Malgré ces difficultés très sérieuses, il faut dire très haut que tout le monde préférerait encore la direction du gouvernement à celle des clubs, une direction quelconque valant certes mieux que l’anarchie. Il est seulement à désirer que le gouvernement se fortifie contre les clubs de manière à ne jamais exprimer lui-même leurs répugnances ou leurs tendances. Le gros du public a déjà ressenti quelque peine en voyant les délégués des clubs parisiens, des clubs du Marais et de la Sorbonne, traiter pour le moins d’égal à égal avec la seule autorité constituée qui soit aujourd’hui debout, et lui demander compte de ses actes, peut-être même de ses intentions, comme s’ils siégeaient au-dessus d’elle en qualité perpétuelle d’autorité constituante. Le gouvernement provisoire doit être sûr qu’il trouverait au besoin dans l’opinion un appui des plus énergiques pour repousser une invasion aussi déplacée ; mais il ne doit pas non plus la favoriser lui-même en l’autorisant par des complaisances inopportunes. Il ne doit pas affecter de s’appeler à tout propos un gouvernement révolutionnaire ; il le sera toujours assez sans le dire, et le dire ne sert à rien qu’à flatter ceux qui prennent toujours ce mot de révolution par son mauvais sens.
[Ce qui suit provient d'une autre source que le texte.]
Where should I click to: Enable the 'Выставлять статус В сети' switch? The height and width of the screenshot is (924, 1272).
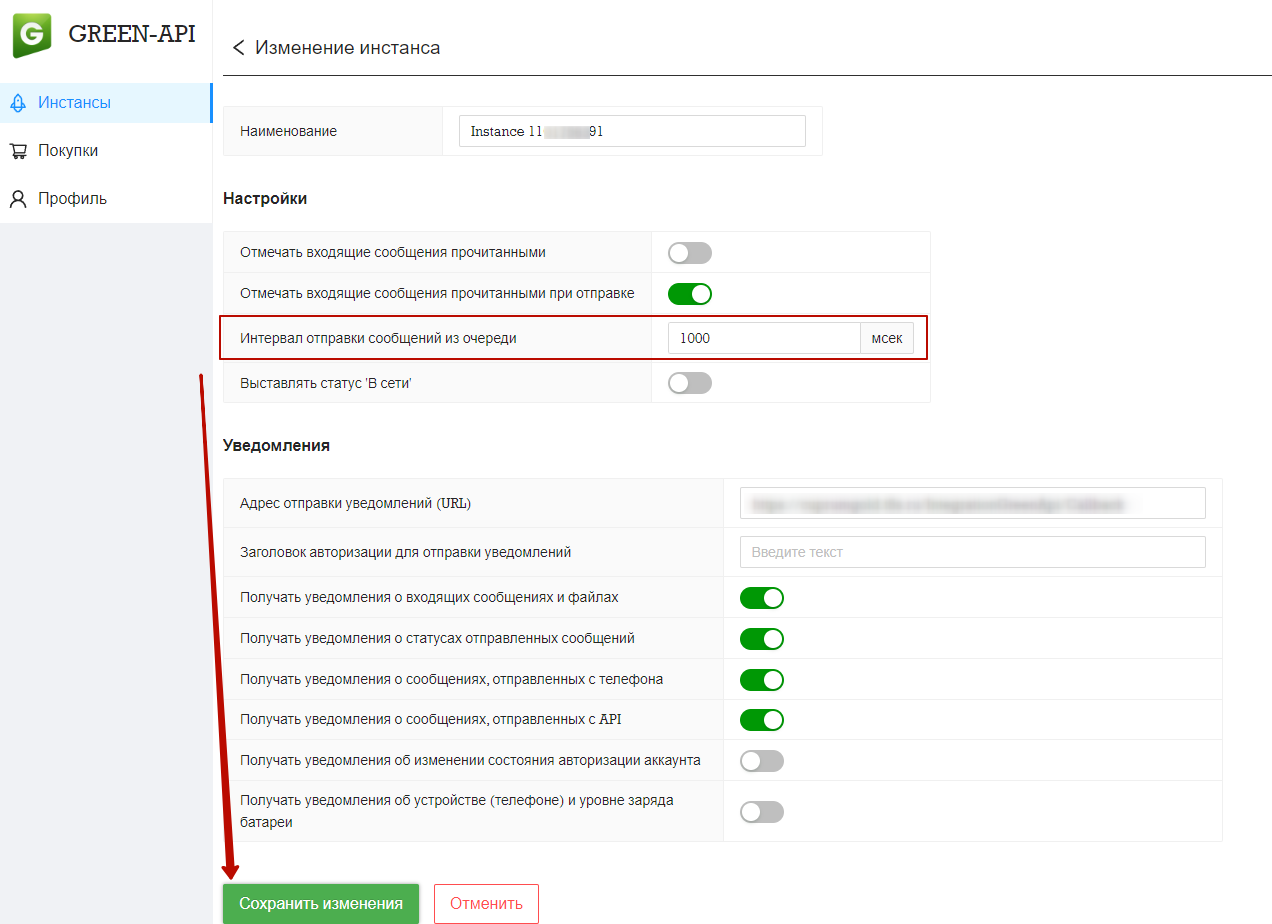click(x=690, y=383)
Il ne doit pas céder à des exigences toujours croissantes, en interdisant d’avance aux électeurs de porter leurs suffrages sur des hommes qui, depuis dix-huit ans, ont servi toutes les causes de la France et de la liberté, sous prétexte que ces hommes-là sont les hommes du lendemain. Exclure M. Barrot et M. Thiers, par exemple, du nombre des candidats nationaux dans la république de 1848, ce ne serait pas, en vérité, procéder aux élections comme un gouvernement, mais comme un club.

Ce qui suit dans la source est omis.